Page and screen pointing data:
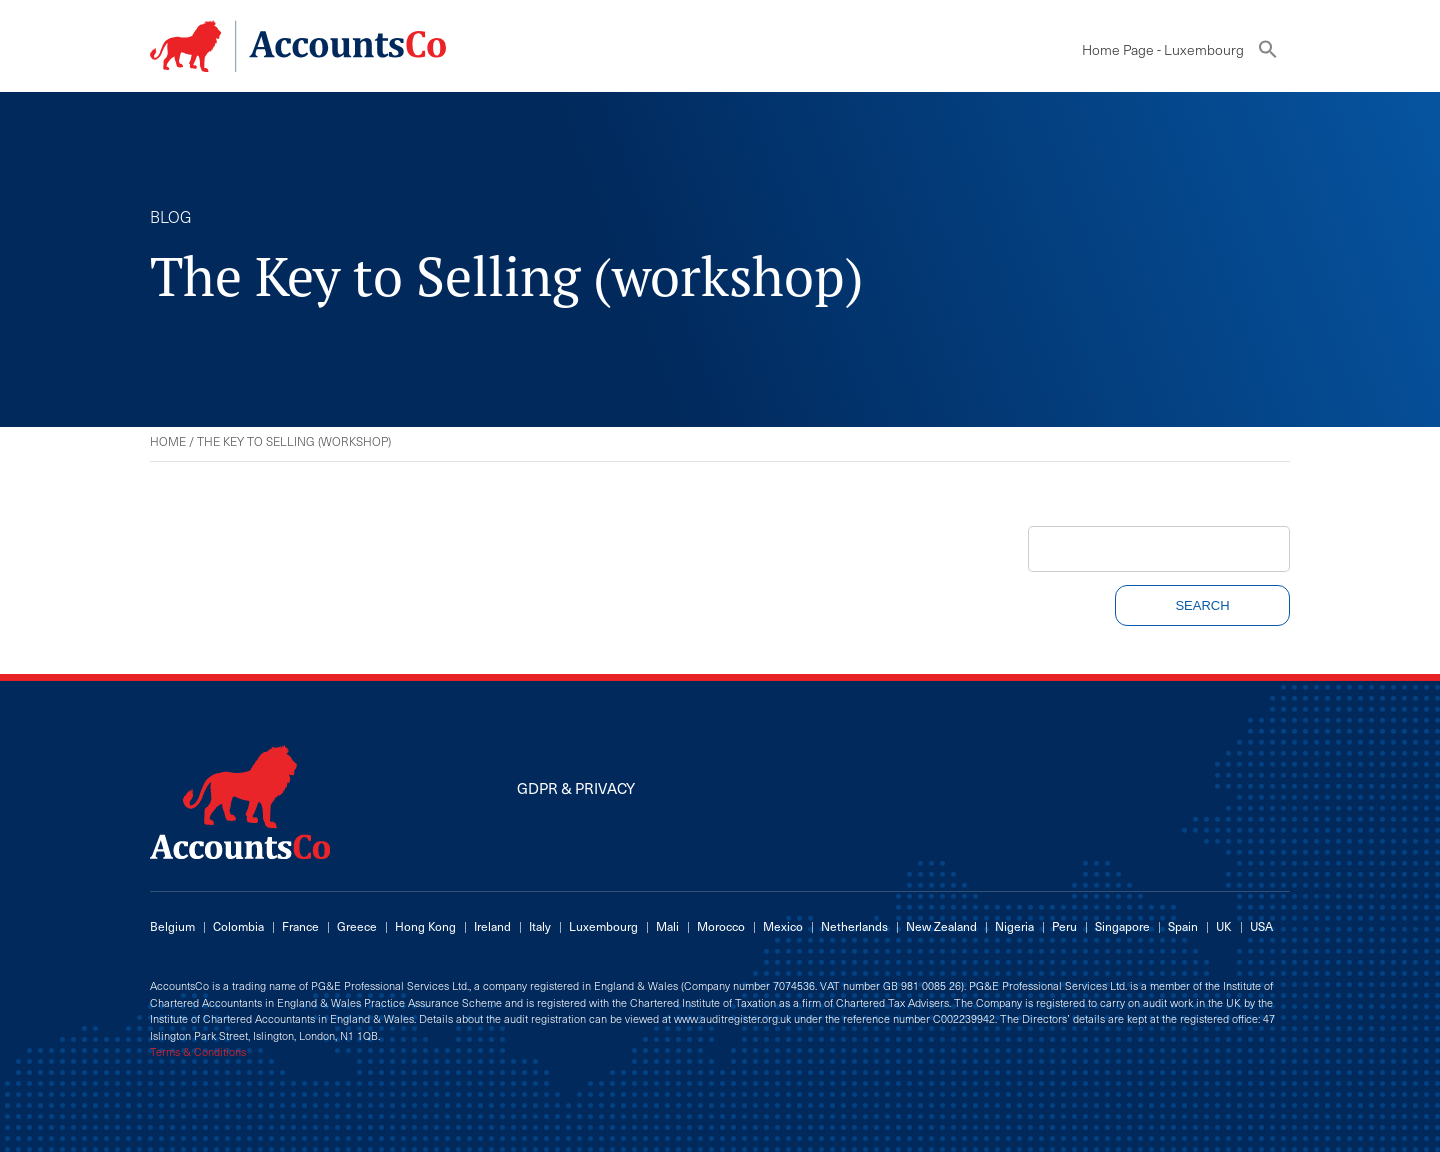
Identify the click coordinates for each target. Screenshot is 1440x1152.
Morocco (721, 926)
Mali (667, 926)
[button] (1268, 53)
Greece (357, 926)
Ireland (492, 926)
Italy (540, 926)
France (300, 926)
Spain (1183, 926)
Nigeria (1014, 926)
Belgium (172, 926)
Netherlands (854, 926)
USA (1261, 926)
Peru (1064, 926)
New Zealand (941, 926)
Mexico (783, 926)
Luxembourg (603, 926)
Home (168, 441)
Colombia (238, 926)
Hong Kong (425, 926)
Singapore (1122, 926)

> WRITTEN PROBLEM
Please format the data above as a two-column CSV with the headers input and output, giving one row for each line that has an answer. Put that line's text in one quoted field and its answer in the other, turn line breaks into spaces, and leave out the pictures.

> OUTPUT BELOW
input,output
"Identify the click coordinates for each target. Screenshot is 1440x1152. Morocco","(721, 926)"
"Mali","(667, 926)"
"[button]","(1268, 53)"
"Greece","(357, 926)"
"Ireland","(492, 926)"
"Italy","(540, 926)"
"France","(300, 926)"
"Spain","(1183, 926)"
"Nigeria","(1014, 926)"
"Belgium","(172, 926)"
"Netherlands","(854, 926)"
"USA","(1261, 926)"
"Peru","(1064, 926)"
"New Zealand","(941, 926)"
"Mexico","(783, 926)"
"Luxembourg","(603, 926)"
"Home","(168, 441)"
"Colombia","(238, 926)"
"Hong Kong","(425, 926)"
"Singapore","(1122, 926)"